* Work instructions:
Write out exactly the lines running from the one that contains "The height and width of the screenshot is (300, 483)." through the end of the material.

* Records for the task:
=====

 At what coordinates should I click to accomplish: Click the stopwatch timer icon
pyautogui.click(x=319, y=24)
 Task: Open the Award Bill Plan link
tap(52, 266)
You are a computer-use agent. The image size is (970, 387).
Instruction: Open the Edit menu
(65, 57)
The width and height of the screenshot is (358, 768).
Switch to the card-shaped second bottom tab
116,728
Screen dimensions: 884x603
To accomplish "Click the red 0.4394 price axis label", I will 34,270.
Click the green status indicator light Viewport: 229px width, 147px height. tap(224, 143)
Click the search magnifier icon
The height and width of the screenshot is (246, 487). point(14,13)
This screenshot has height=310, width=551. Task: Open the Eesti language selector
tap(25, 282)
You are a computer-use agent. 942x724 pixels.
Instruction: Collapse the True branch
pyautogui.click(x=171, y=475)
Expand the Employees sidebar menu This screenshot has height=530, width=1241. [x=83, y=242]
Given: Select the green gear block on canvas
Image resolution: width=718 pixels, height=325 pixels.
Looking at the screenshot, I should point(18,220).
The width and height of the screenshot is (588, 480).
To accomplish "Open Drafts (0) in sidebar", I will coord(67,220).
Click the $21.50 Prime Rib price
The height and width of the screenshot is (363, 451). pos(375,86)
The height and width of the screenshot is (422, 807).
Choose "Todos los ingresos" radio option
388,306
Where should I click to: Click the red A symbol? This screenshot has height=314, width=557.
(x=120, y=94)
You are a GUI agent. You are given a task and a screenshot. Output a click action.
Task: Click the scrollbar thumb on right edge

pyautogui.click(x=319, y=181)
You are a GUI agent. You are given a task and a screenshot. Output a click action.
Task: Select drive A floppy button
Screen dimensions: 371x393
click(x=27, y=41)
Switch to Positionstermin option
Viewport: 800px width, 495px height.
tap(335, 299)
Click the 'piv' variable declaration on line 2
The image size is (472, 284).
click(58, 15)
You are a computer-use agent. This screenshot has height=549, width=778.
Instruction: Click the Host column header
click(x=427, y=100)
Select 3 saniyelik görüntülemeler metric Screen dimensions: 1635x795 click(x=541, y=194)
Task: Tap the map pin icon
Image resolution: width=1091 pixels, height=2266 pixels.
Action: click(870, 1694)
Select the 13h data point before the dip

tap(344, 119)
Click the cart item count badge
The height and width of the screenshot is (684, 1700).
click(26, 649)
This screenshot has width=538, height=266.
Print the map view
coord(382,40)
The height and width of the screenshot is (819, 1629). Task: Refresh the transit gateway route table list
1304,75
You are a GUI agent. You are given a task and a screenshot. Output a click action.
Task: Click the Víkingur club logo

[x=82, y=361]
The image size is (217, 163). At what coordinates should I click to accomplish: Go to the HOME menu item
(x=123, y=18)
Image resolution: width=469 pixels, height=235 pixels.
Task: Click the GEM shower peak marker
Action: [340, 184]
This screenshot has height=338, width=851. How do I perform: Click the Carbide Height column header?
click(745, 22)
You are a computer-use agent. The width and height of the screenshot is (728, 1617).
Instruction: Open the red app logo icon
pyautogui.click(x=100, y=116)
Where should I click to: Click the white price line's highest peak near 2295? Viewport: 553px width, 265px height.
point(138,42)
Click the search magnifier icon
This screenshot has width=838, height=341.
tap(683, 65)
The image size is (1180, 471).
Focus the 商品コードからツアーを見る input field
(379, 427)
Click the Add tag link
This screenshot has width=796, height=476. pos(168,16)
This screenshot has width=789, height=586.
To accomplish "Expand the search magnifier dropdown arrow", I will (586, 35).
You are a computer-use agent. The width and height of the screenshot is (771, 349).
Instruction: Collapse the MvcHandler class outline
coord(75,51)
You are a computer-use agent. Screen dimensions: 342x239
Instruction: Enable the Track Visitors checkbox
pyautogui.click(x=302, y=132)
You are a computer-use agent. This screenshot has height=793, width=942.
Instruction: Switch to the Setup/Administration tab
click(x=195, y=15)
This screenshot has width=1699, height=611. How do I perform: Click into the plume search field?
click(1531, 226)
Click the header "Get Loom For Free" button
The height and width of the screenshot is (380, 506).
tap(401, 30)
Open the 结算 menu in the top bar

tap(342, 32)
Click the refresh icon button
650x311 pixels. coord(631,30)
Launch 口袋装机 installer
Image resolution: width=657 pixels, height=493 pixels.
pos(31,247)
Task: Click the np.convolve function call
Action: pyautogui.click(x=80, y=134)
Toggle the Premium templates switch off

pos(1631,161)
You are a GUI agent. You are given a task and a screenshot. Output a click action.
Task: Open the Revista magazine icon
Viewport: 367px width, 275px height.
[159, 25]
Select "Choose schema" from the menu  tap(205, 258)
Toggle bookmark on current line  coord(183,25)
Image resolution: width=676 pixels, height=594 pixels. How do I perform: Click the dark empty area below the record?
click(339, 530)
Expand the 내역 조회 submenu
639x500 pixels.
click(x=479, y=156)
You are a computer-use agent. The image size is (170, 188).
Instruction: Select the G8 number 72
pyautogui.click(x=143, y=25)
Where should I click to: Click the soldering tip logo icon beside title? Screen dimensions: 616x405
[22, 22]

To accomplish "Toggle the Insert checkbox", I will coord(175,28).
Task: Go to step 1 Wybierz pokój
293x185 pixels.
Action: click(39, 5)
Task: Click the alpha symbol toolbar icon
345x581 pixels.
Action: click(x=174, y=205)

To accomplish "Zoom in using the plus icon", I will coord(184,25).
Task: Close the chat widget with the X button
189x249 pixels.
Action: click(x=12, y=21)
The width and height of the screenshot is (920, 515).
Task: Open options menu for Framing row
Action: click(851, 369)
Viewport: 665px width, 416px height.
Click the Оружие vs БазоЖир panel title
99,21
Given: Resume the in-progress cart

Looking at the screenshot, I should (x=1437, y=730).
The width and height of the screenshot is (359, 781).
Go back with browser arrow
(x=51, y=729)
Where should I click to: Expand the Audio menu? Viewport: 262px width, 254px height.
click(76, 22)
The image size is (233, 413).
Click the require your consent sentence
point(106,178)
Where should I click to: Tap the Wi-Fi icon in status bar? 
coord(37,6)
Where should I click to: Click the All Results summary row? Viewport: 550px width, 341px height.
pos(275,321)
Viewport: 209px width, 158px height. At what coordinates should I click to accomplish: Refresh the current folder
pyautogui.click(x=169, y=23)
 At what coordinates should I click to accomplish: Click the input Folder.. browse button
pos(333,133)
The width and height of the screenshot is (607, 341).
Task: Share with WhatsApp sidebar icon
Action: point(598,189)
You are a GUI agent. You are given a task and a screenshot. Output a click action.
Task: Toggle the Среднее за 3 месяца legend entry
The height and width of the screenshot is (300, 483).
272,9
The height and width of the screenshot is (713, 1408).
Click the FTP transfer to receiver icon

=====

* Response for this exercise:
The height and width of the screenshot is (300, 483).
272,9
The height and width of the screenshot is (713, 1408).
Click the FTP transfer to receiver icon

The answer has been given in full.